Con Mahen nos veíamos en todas partes. En la biblioteca donde hablaba a los lectores vacilantes, en las conferencias que daba él mismo o que, al menos comentaba con temperamento. En los estrenos de las obras de teatro no se sentaba en su palco sino con su bella mujer en las filas del público donde nadie le podía negar el derecho a comentar la obra con voz bastante alta. Era desenfrenado, violento y apasionado, pero al mismo tiempo amable e incansablemente abnegado. Su temperamento se tranquilizaba sólo al lado de la caña de pescar, donde tenía que callar. Pero entonces naturalmente no podíamos oír lo que tronaba, gritaba y cantaba en su cabeza.

Con el manuscrito de mis primeros poemas me fui por un tiempo a Praga, pero volví otra vez. Ya por poco tiempo. Tenía una cita con Halas en nuestro café preferido y allí nos vio Mahen. Era la pimavera y Mahen acababa de regresar del campo. Mientras yo tenía mil preguntas en la punta de la lengua, Mahen nos explicaba con detalles y sonriendo cómo había ayudado a un insecto a salir de la tierra con una cerilla. Luego me dio un golpe en la espalda y se precipitó a la reunión del teatro con un amistoso: ¡venga!

¡Cuántos años han pasado! Pero nunca me olvidaré de lo siguiente: Llegué a Brno desde los pobres edificios de pisos de Zizkov donde había visto mucha pobreza y miseria, pero un piso tan pobre como el que tenía Halas en el barrio periférico de Brno no había visto nunca.

Vivía con su abuela anciana, que sería seguramente una de sus Mujeres ancianas. No sé por qué le reprochaban ambiente pequeño burgués al poema. ¡Seguramente por culpa de la palmera de papel en el octavo verso!

En la pequeña y única habitación, adonde se entraba directamente de la calle, no había muebles. En la pared se veían dos clavos grandes para colgar ropa. En uno de ellos, estaba la ropa de la abuela; en el otro, la del nieto. La abuela dormía sobre dos cajas, encima de las cuales había puesto un colchón bastante usado. Halas dormía en el suelo. No obstante, tenían allí una cosa insólita. En un rincón había una jaula y en ella saltaba una ardilla. El animalito se alegraba cuando alguien entraba: las rayitas de los ojos le brillaban y esperaba un dulce. Ella fue la única que vivió bien allí.

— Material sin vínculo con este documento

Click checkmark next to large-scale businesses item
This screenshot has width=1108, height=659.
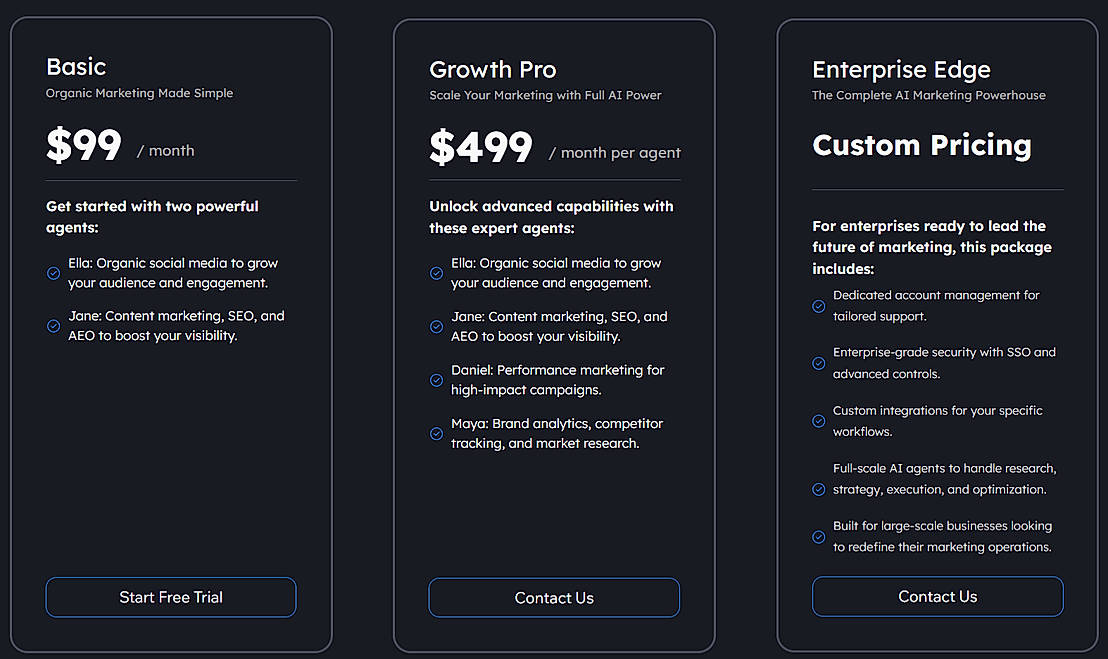[819, 537]
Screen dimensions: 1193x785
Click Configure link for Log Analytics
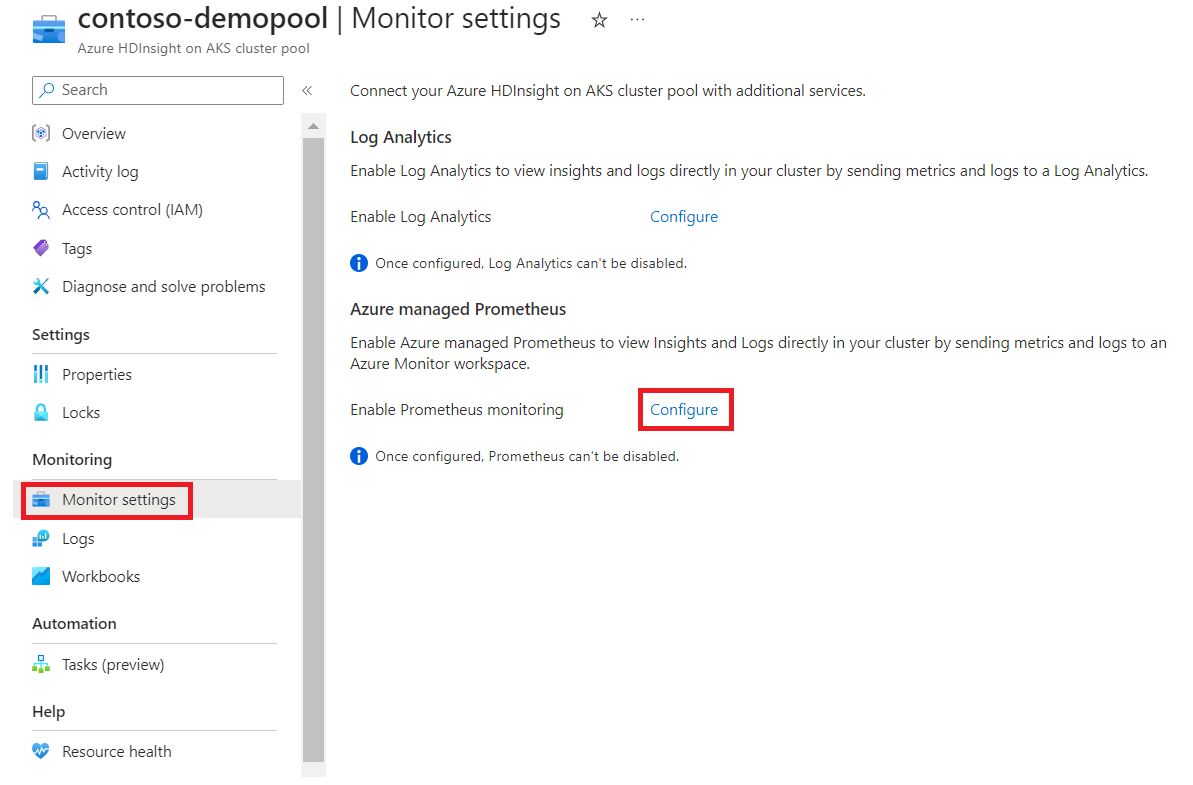684,217
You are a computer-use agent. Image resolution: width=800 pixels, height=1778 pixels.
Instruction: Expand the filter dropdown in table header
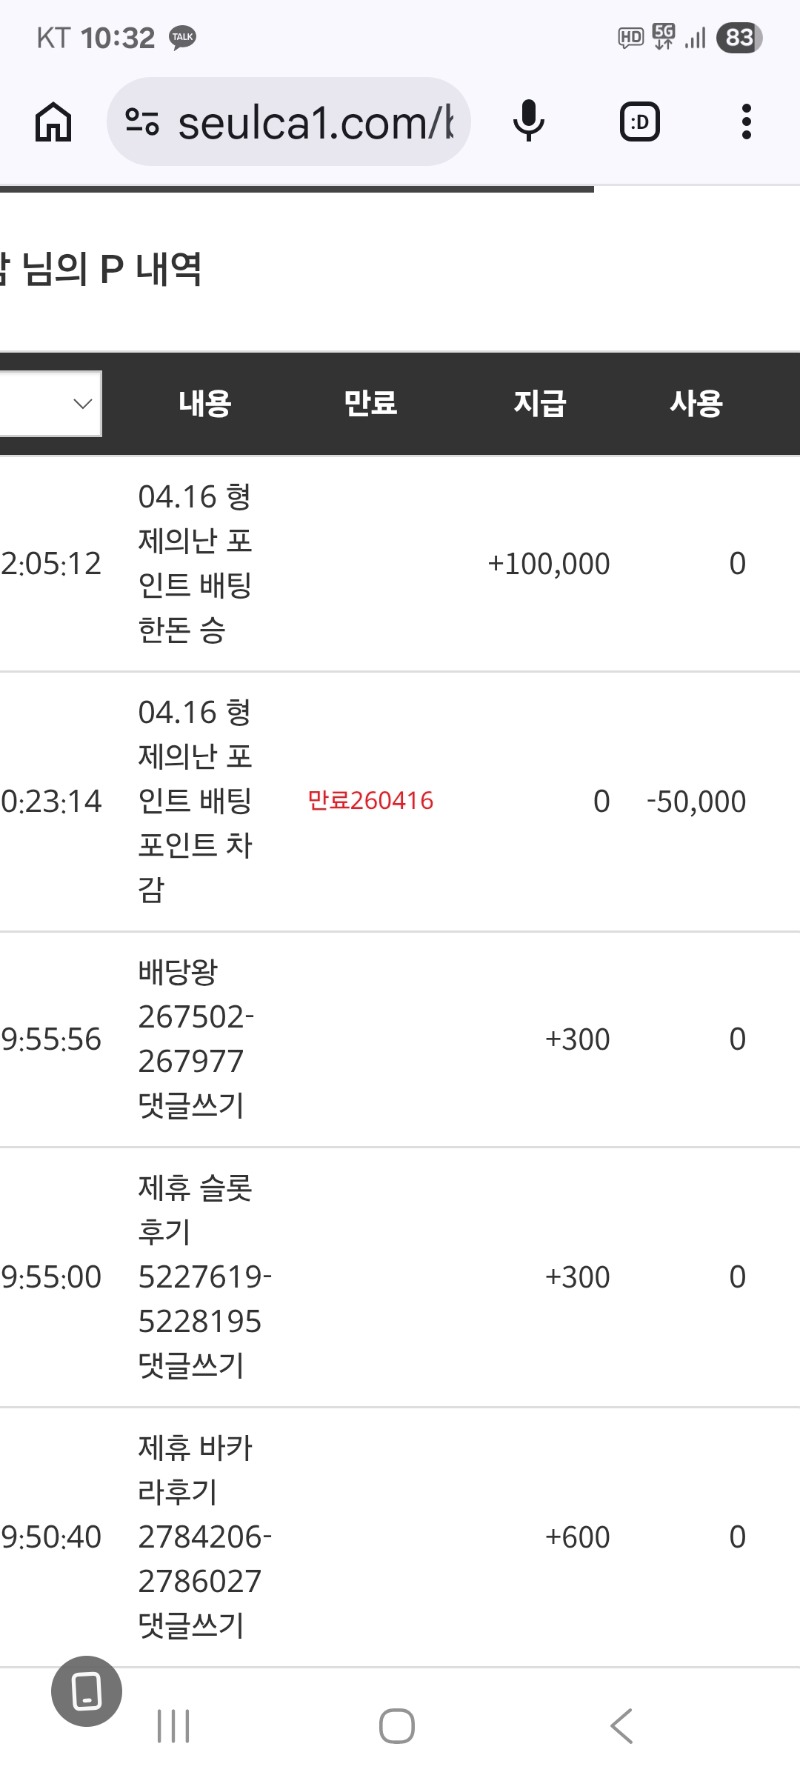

Y otra cosa que olvidaba: en el otro rincón estaba colgada una estantería con unos cuantos libros: nuevos nombres aristocráticos franceses, pero al lado de ellos el Manifiesto comunista y El universo como la conciencia y la nada de Klíma. Este era el mundo en que empezó a vivir el joven Halas, y éstas las páginas que hojeaba el poeta cuando inventaba sus primeras estrofas.

En Brno y en sus alrededores asistí con Halas a decenas de reuniones con programa cultural. No sé si los obreros nos entendían, pero escuchaban atentamente, preguntaban muchas cosas y nunca nos dijeron que no.

En la redacción de Rovnost había conocido al viejo Hybes. No mucho después, Hybes murió. Su funeral, cuando nos incluimos en las filas obreras, camino del cementerio de Brno, detrás del ataúd, fue la impresión más fuerte que sentí por parte obrera en aquella ciudad. No quiero que nadie considere esto como un cliché sentimental, pero entonces vi por primera vez cómo unos hombres mayores tenían lágrimas en los ojos. Los obreros querían de verdad a Hybes. Después de este intermezzo en Brno, Teige me hizo volver a Praga; pero Halas y yo seguimos escribiéndonos. Entonces ya se había fundado el Devétsil de Brno, y Halas, con Cerník y Václavek, empezaron a publicar la revista Pasmo, mientras Gotz encabezaba el grupo literario que imprimía Host do domu.